■ **Task prompt**: Transcribe the listing that follows exactly, from its first line to its last.
#####
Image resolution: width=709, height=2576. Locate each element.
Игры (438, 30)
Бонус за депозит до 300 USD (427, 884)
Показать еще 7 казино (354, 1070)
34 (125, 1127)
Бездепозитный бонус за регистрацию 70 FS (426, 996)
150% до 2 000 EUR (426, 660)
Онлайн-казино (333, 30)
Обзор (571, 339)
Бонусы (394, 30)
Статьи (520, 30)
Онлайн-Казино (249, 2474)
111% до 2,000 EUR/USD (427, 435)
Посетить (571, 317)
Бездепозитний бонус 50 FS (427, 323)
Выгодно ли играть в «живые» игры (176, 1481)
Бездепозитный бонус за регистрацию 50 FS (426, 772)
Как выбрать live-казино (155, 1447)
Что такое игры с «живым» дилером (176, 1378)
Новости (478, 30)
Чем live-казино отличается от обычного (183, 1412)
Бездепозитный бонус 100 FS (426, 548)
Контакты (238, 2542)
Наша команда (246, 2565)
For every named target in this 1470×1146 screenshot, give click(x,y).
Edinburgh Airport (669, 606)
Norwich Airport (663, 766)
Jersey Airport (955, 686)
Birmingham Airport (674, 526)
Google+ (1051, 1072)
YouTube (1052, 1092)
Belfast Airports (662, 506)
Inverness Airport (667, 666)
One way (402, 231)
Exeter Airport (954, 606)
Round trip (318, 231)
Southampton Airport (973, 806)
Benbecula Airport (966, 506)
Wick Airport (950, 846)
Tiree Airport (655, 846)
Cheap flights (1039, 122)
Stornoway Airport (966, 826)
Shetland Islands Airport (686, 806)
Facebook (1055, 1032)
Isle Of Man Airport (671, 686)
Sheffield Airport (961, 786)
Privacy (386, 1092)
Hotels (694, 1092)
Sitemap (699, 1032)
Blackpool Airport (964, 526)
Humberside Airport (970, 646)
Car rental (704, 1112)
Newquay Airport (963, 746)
#####
■ **Your response**:
Image resolution: width=709, height=2576. Locate each element.
Игры (438, 30)
Бонус за депозит до 300 USD (427, 884)
Показать еще 7 казино (354, 1070)
34 (125, 1127)
Бездепозитный бонус за регистрацию 70 FS (426, 996)
150% до 2 000 EUR (426, 660)
Онлайн-казино (333, 30)
Обзор (571, 339)
Бонусы (394, 30)
Статьи (520, 30)
Онлайн-Казино (249, 2474)
111% до 2,000 EUR/USD (427, 435)
Посетить (571, 317)
Бездепозитний бонус 50 FS (427, 323)
Выгодно ли играть в «живые» игры (176, 1481)
Бездепозитный бонус за регистрацию 50 FS (426, 772)
Как выбрать live-казино (155, 1447)
Что такое игры с «живым» дилером (176, 1378)
Новости (478, 30)
Чем live-казино отличается от обычного (183, 1412)
Бездепозитный бонус 100 FS (426, 548)
Контакты (238, 2542)
Наша команда (246, 2565)
For every named target in this 1470×1146 screenshot, give click(x,y).
Edinburgh Airport (669, 606)
Norwich Airport (663, 766)
Jersey Airport (955, 686)
Birmingham Airport (674, 526)
Google+ (1051, 1072)
YouTube (1052, 1092)
Belfast Airports (662, 506)
Inverness Airport (667, 666)
One way (402, 231)
Exeter Airport (954, 606)
Round trip (318, 231)
Southampton Airport (973, 806)
Benbecula Airport (966, 506)
Wick Airport (950, 846)
Tiree Airport (655, 846)
Cheap flights (1039, 122)
Stornoway Airport (966, 826)
Shetland Islands Airport (686, 806)
Facebook (1055, 1032)
Isle Of Man Airport (671, 686)
Sheffield Airport (961, 786)
Privacy (386, 1092)
Hotels (694, 1092)
Sitemap (699, 1032)
Blackpool Airport (964, 526)
Humberside Airport (970, 646)
Car rental (704, 1112)
Newquay Airport (963, 746)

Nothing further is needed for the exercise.